STATED TASK: Rewrite the entries from the line containing "Open the All levels log dropdown" up to and including the final line of the entries, replacing "Task" with "Goal" and keeping everything else the same. Omit the pictures.
-- Begin DATA --
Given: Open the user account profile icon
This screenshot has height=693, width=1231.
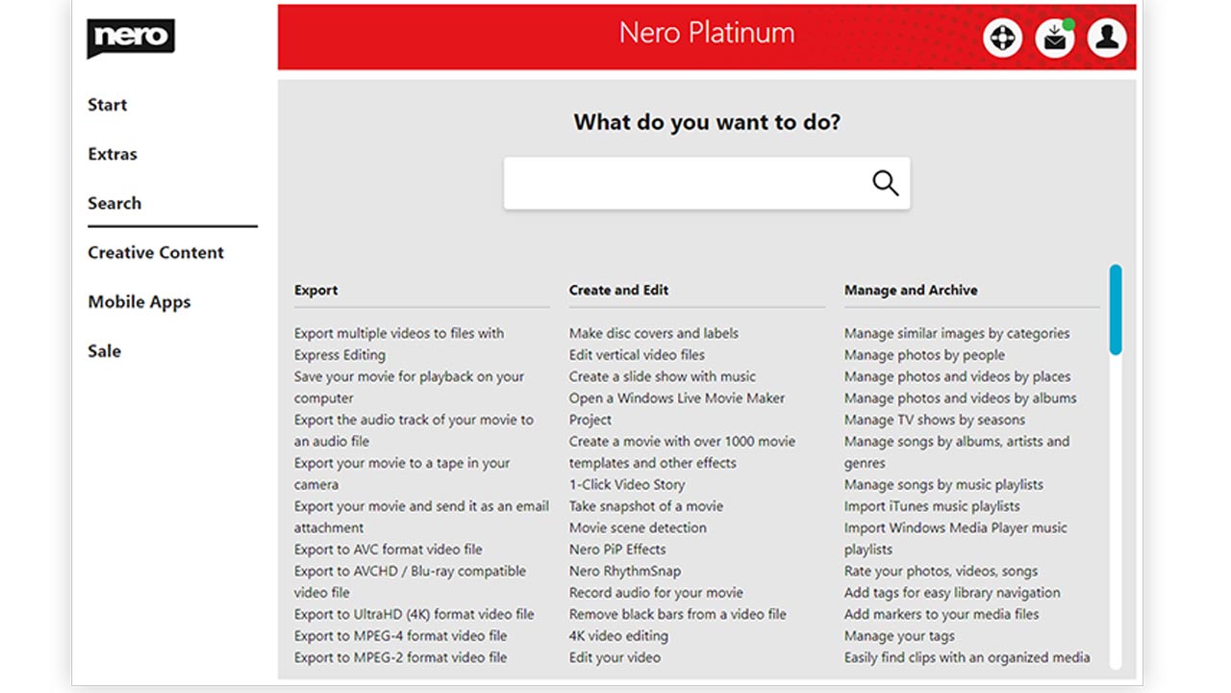Looking at the screenshot, I should click(1107, 38).
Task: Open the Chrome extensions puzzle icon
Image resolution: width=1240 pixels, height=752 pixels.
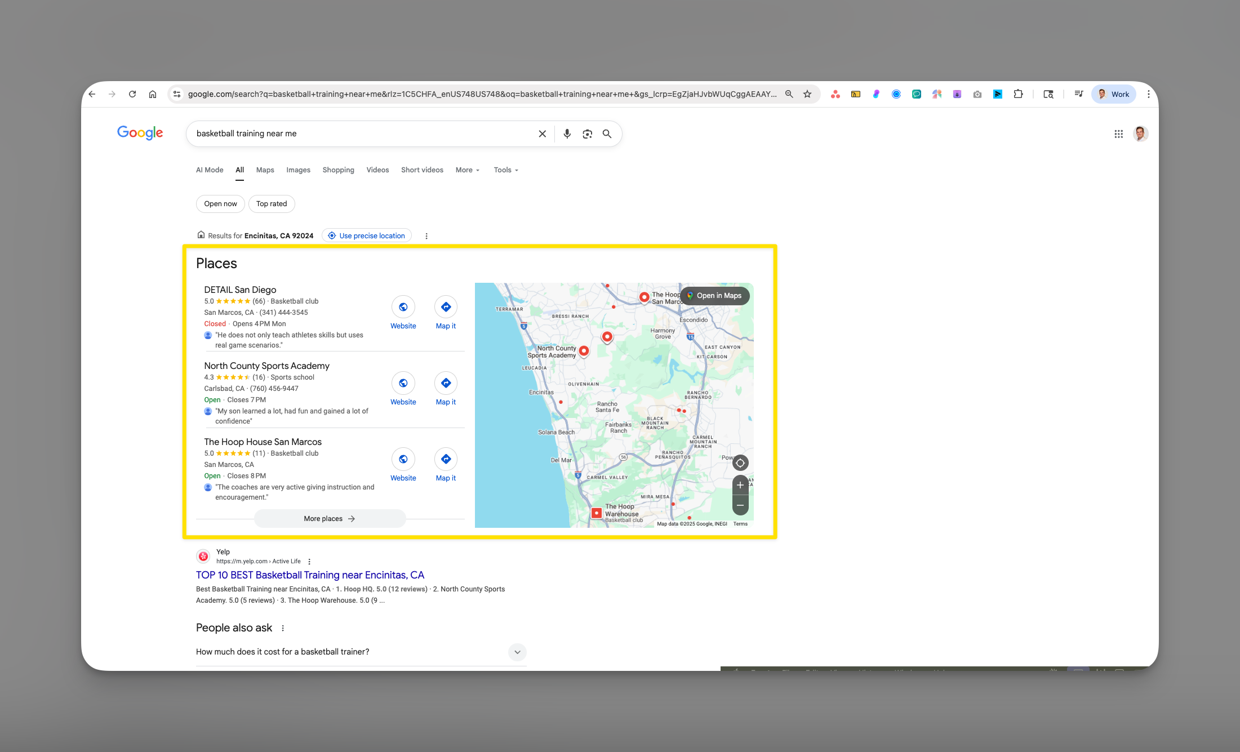Action: tap(1018, 94)
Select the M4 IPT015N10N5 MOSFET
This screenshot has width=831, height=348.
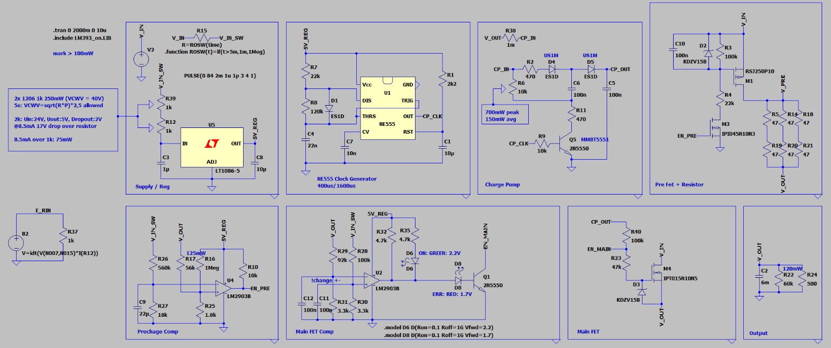click(x=657, y=274)
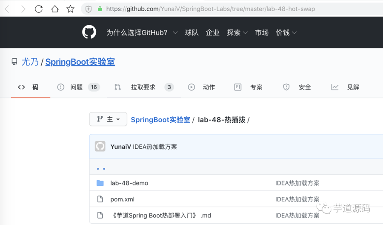The width and height of the screenshot is (383, 225).
Task: Click the shield security icon in address bar
Action: point(89,9)
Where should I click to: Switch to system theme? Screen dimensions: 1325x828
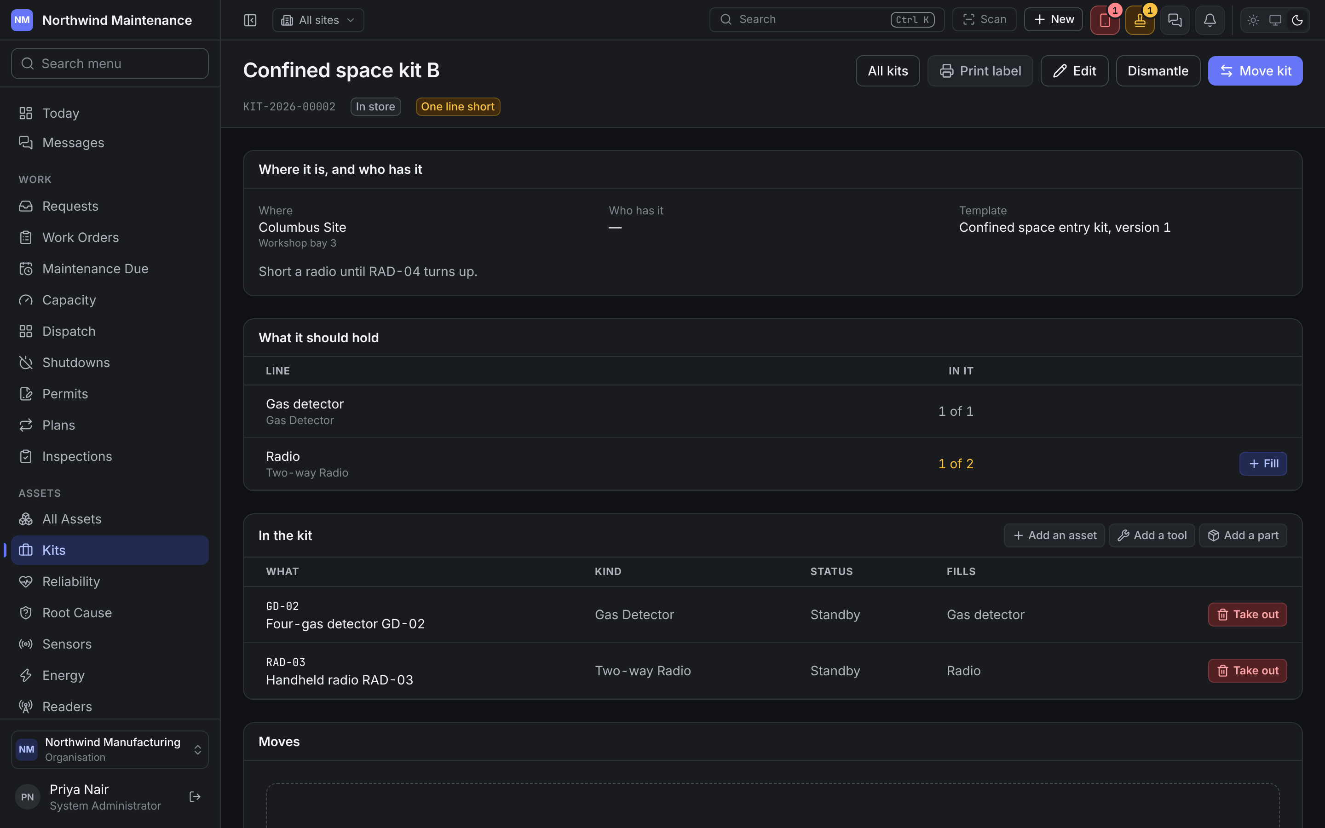coord(1275,20)
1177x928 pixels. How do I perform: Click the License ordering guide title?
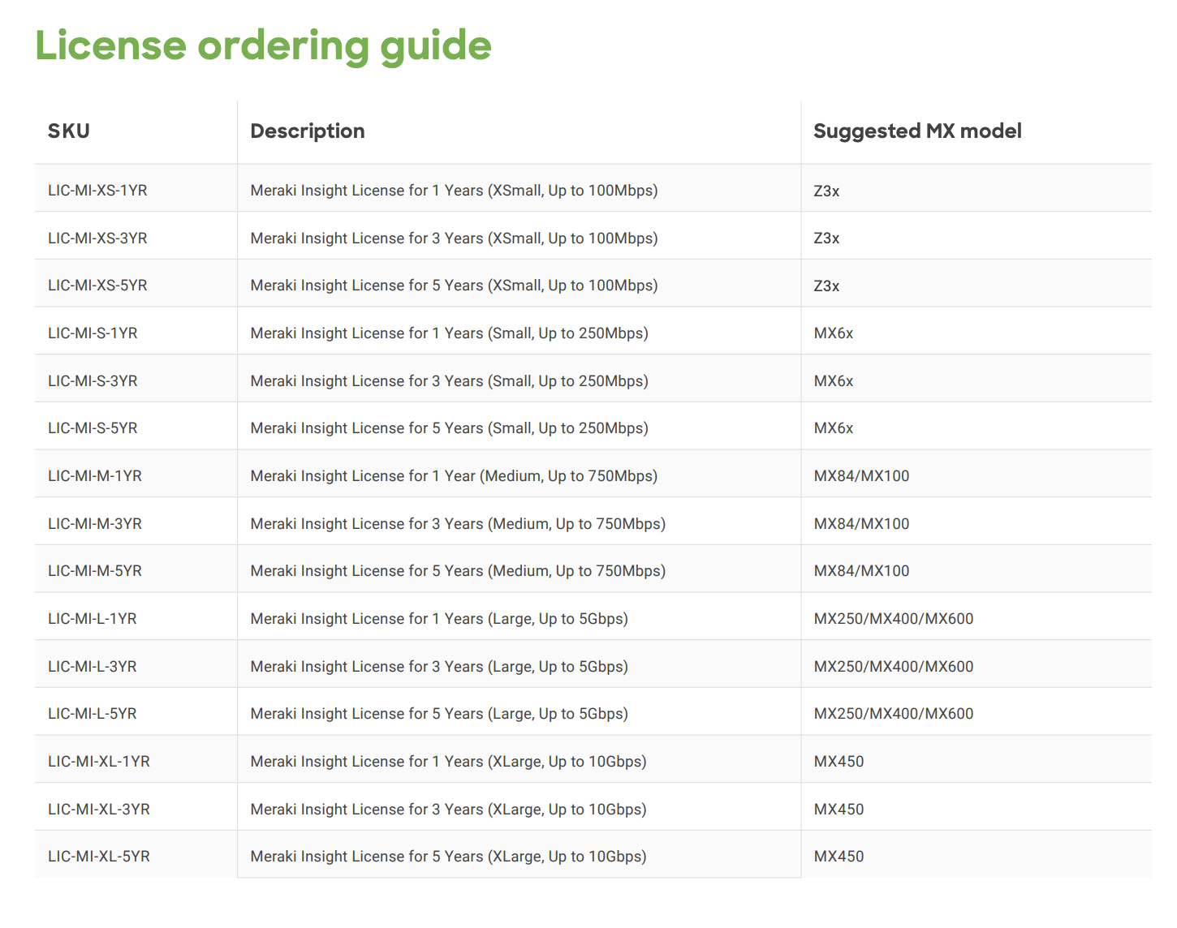coord(262,45)
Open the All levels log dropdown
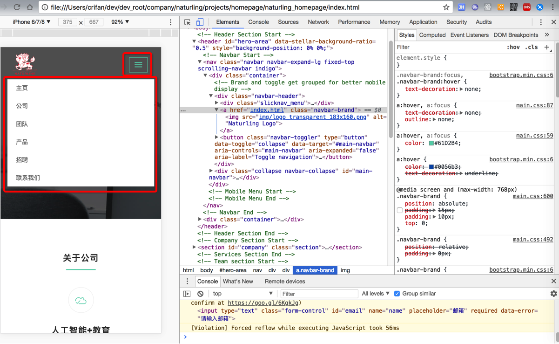The width and height of the screenshot is (559, 344). tap(375, 294)
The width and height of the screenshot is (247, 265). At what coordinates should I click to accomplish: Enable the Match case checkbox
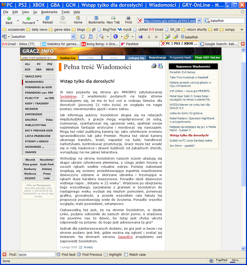tap(126, 254)
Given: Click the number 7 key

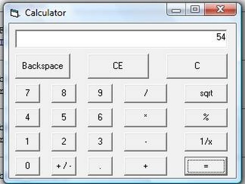Looking at the screenshot, I should (28, 94).
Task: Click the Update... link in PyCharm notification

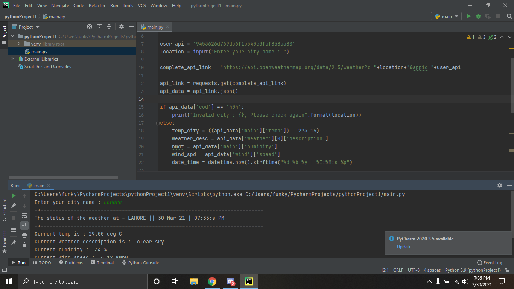Action: [406, 247]
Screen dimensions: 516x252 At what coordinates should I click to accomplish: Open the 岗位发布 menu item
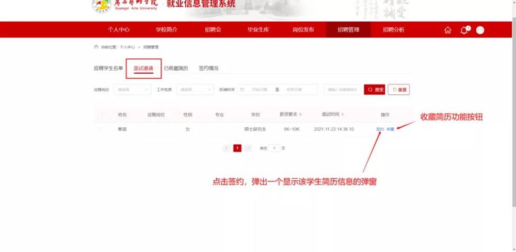[303, 30]
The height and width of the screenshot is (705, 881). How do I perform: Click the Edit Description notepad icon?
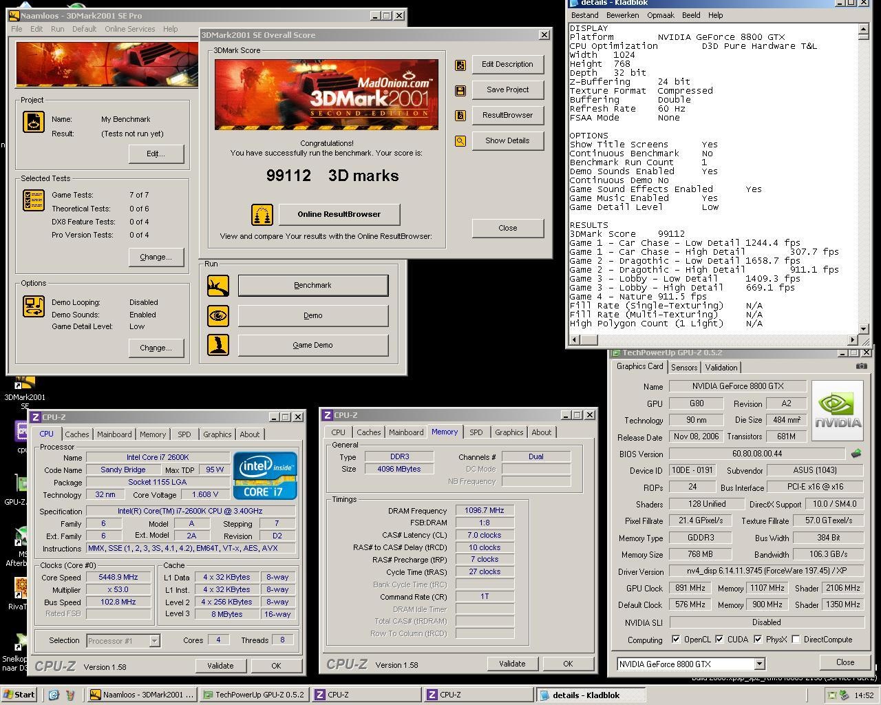(x=460, y=65)
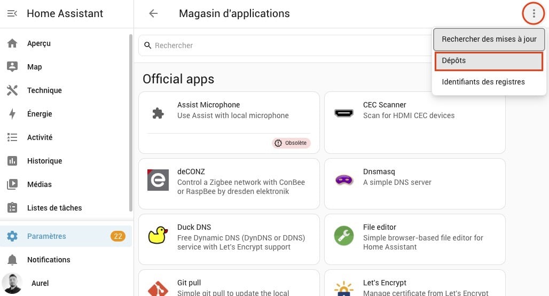Collapse sidebar with hamburger menu icon
Screen dimensions: 549x296
12,14
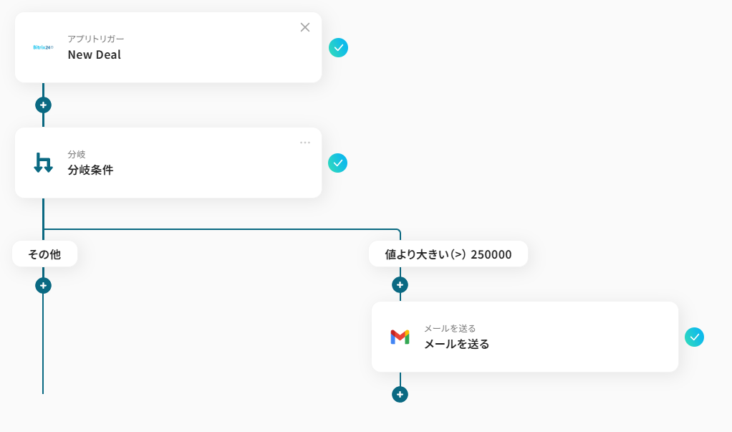Add a step below メールを送る card
732x432 pixels.
(x=400, y=394)
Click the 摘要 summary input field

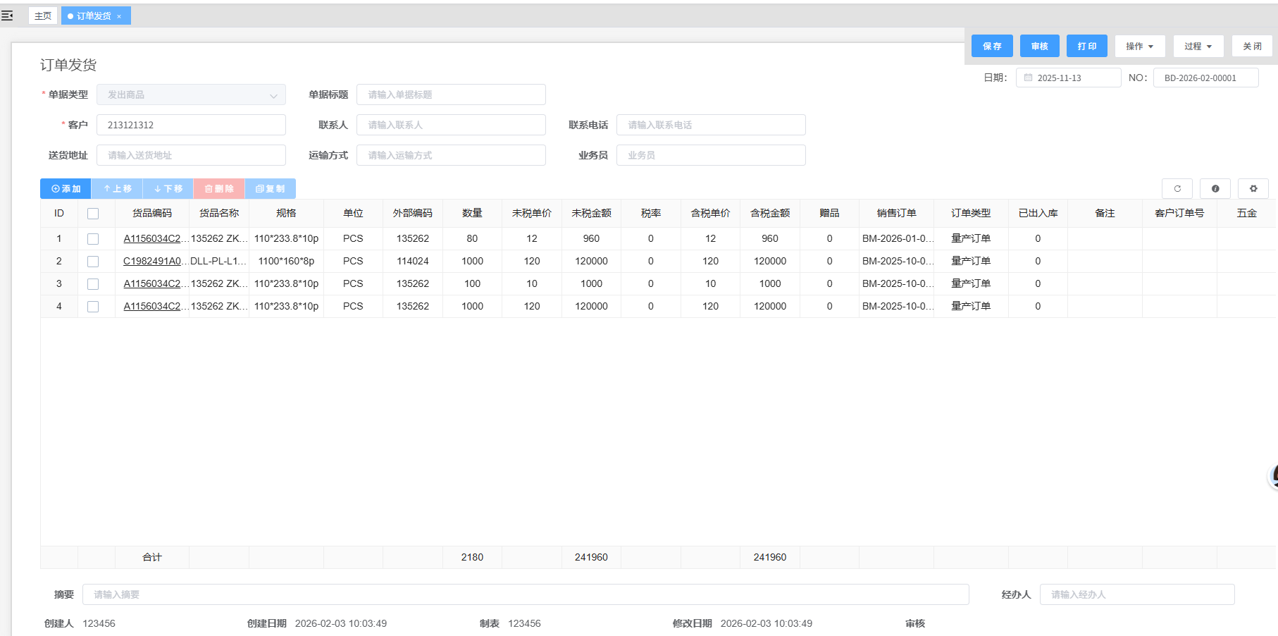525,594
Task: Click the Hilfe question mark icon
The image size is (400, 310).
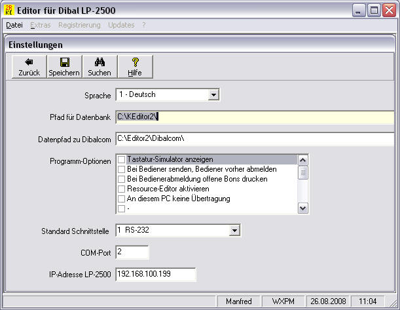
-- End DATA --
RESPONSE:
Open the All levels log dropdown
The width and height of the screenshot is (559, 344). tap(375, 294)
The width and height of the screenshot is (247, 265). At what coordinates should I click to accomplish: Enable the Match case checkbox
tap(126, 254)
Given: Click the number 7 key

Looking at the screenshot, I should (28, 94).
Goal: Click the Update... link in PyCharm notification

Action: [406, 247]
Screen dimensions: 516x252 At what coordinates should I click to accomplish: Open the 岗位发布 menu item
[303, 30]
The height and width of the screenshot is (705, 881). How do I perform: Click the Edit Description notepad icon?
(x=460, y=65)
Collapse sidebar with hamburger menu icon
Screen dimensions: 549x296
12,14
Add a step below メールを送る card
732x432 pixels.
(x=400, y=394)
Click the 摘要 summary input field

525,594
Goal: Click the Hilfe question mark icon
The image size is (400, 310).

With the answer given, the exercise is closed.